Two major back-to-back floods in 1883 and 1884 drove people out of Cincinnati’s West End and up into Price Hill to live. St. Lawrence Church couldn’t absorb all the Catholic families who settled in the eastern section, so Holy Family Church was built to welcome them into a place of worship. The new church’s dedication took place in August 1884. 
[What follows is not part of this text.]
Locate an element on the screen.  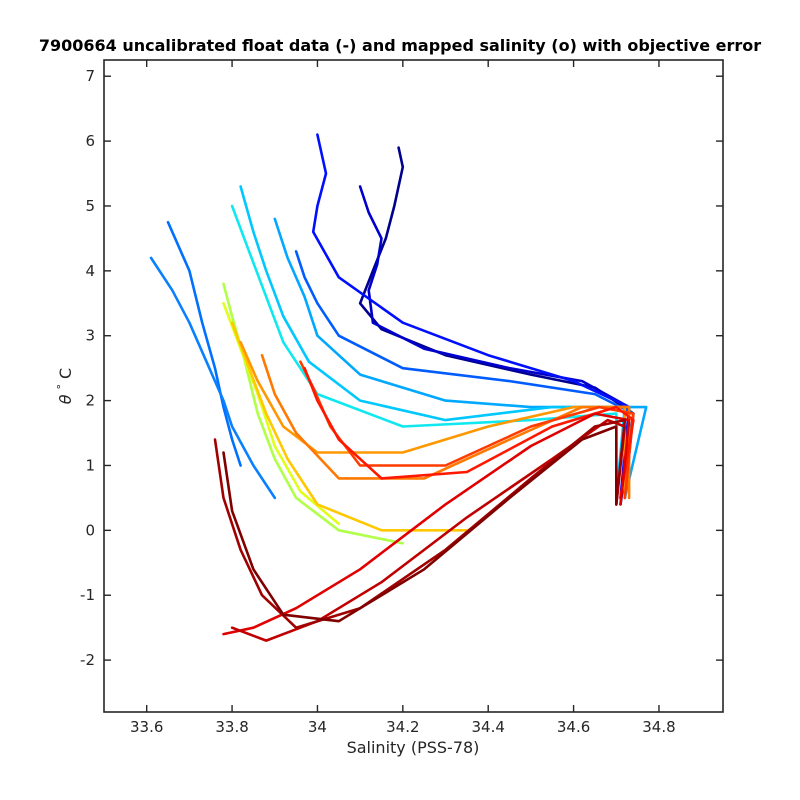
x-tick-label: 34.8 is located at coordinates (658, 727).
This past August, 130 years later, the church at the corner of West 8th Street and Hawthorne Avenue helped its Guatemalan community celebrate 11 years as part of the Holy Family faith community. It wasn’t flood waters that drove out this Latino group from their homeland, but the ravages of years of extreme poverty; political unrest and corruption; massacres of the indigenous; lack of decent health care; the crippling effects of a civil war that spanned nearly four decades; and the latest cancers eating away at this small country: drug trafficking, organized crime and gang violence. All this dumped on an indigenous population with an illiteracy rate of 25 percent and the fourth highest rate of malnutrition in the world.
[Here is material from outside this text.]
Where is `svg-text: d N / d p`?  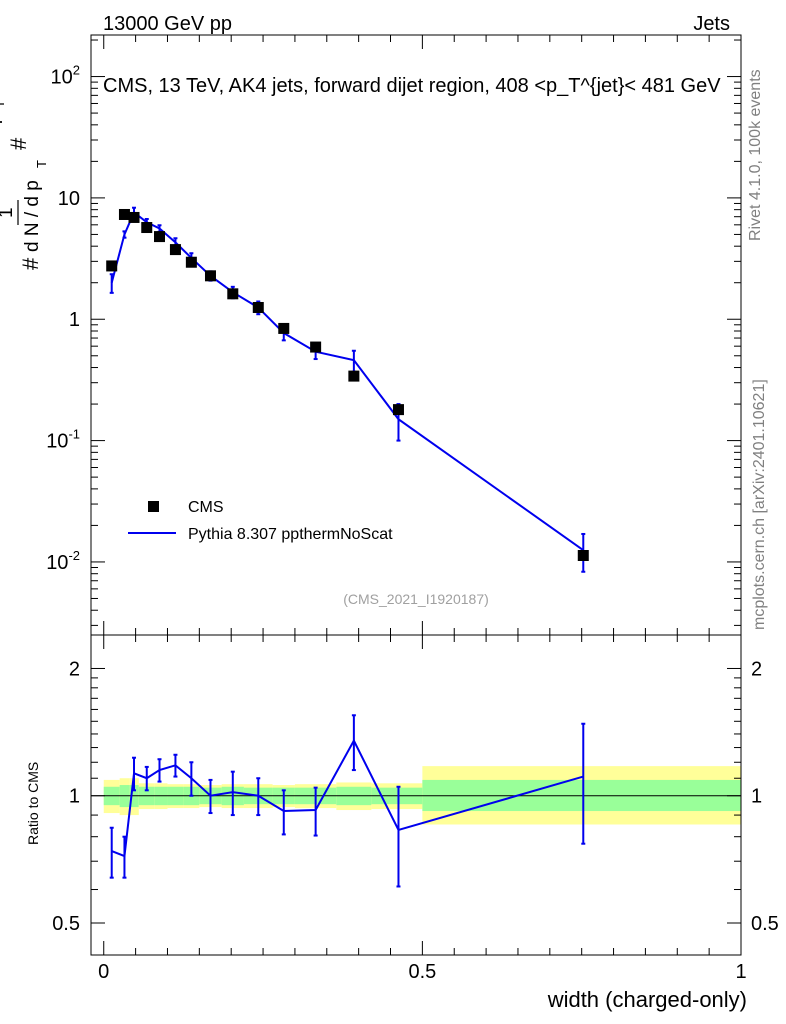
svg-text: d N / d p is located at coordinates (32, 216).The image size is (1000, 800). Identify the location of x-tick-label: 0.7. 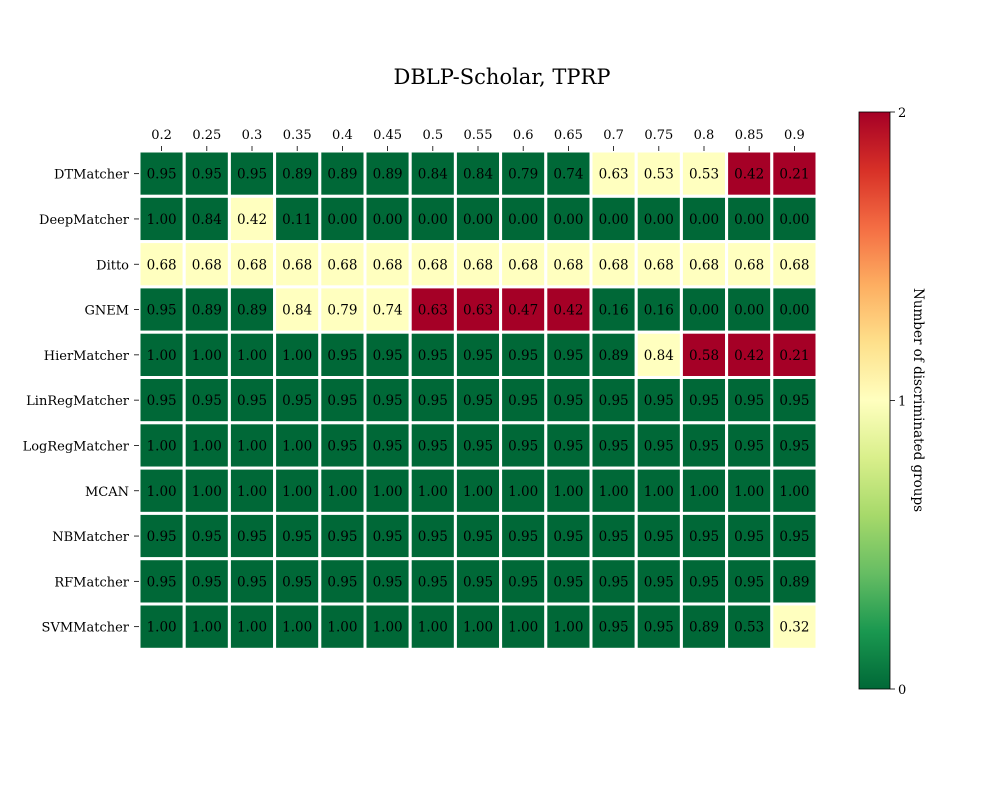
(614, 136).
Some of the Guatemalan immigrants who came to Cincinnati settled in Price Hill and formed small faith communities for moral support and group prayer. Since there was no church for them to call home, they gathered in one apartment or another. When they met Father Samuel Gonzalez, a priest working at St. Charles Hispanic Center in Carthage, he advised them to ask for some space at St. Lawrence, but there was none. However, in 2009, Holy Family Church agreed to rent them space in its auditorium, and they would gather there for meetings and prayer services.
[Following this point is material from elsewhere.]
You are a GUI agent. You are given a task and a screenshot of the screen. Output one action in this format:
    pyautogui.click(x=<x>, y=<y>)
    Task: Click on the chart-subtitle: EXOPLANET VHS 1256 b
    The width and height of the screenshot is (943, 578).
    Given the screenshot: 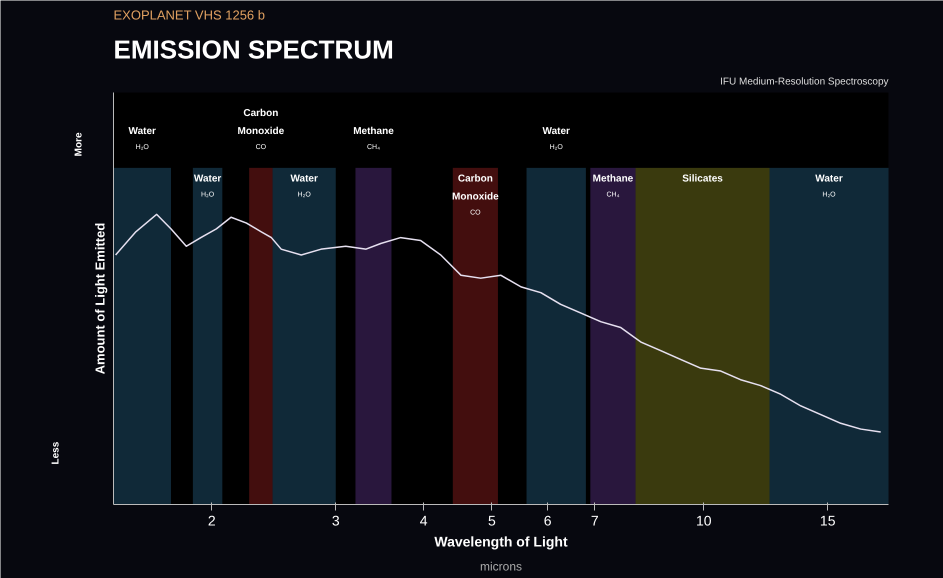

In August of 2012, when Father Len Wenke became pastoral administrator of Holy Family parish, he improved the situation. He invited the Guatemalans to become part of the parish community and in July, 2013, introduced a bilingual Mass. “We made the decision not to have a Spanish Mass,” Father Wenke explained, “because we wanted to encourage celebration as one community rather than two cultures using the space of the church at separate times.”

“It was a bumpy road at first,” Father Wenke said, “but it has smoothed out a bit.” While English speaking parishioners have weekend Masses in English as an option, many choose to join an average of 60 Guatemalans for the bilingual celebration of the Eucharist. And the Guatemalans attend the English Masses on occasion. Fellowship gatherings in the church hall for various events are also becoming more culturally mixed.

The parish would like to have sacramental preparation for English and Spanish speaking adults as one group, using the traditional text and process but with cultural adaptations for the Latinos, but that is still in the dream stage.

Asked Holy Family’s secret to its process of assimilation of Latinos, Father Wenke smiled. “This Guatemalan community has a deep devotion to the Holy Spirit, and there’s no question the Spirit is moving here, but I like to think it also has to do with an attitude of hospitality, something this parish sees as an essential quality of the Catholic Church.”

The Guatemalans have a median age of about 25, with two or more Latino baptisms taking place every month, which bodes well for the future. The Holy Family school year began with 231 students, 61(28 percent) of them Guatemalan. That’s up from 41 last year and 24 the year before. This young and growing part of the parish will continue to have an active part in church life, and Father Wenke is quick to emphasize, “They have every right because they are baptized and initiated as Catholics.”

Vidal Ramirez, prayer leader of the Guatemalan small faith community and catechist to its children, says everyone feels welcome at Holy Family. They are grateful to have been made a part of the parish and look forward to becoming more involved. “Now we are lectors,” Vidal said, “and some Guatemalans are involved in music ministry.” Ramirez said he would like to see the Guatemalan youth become more active in the church. “The little ones know where they belong, but the teenagers and young adults still need to find their way.” He hopes Holy Family can help to make this happen.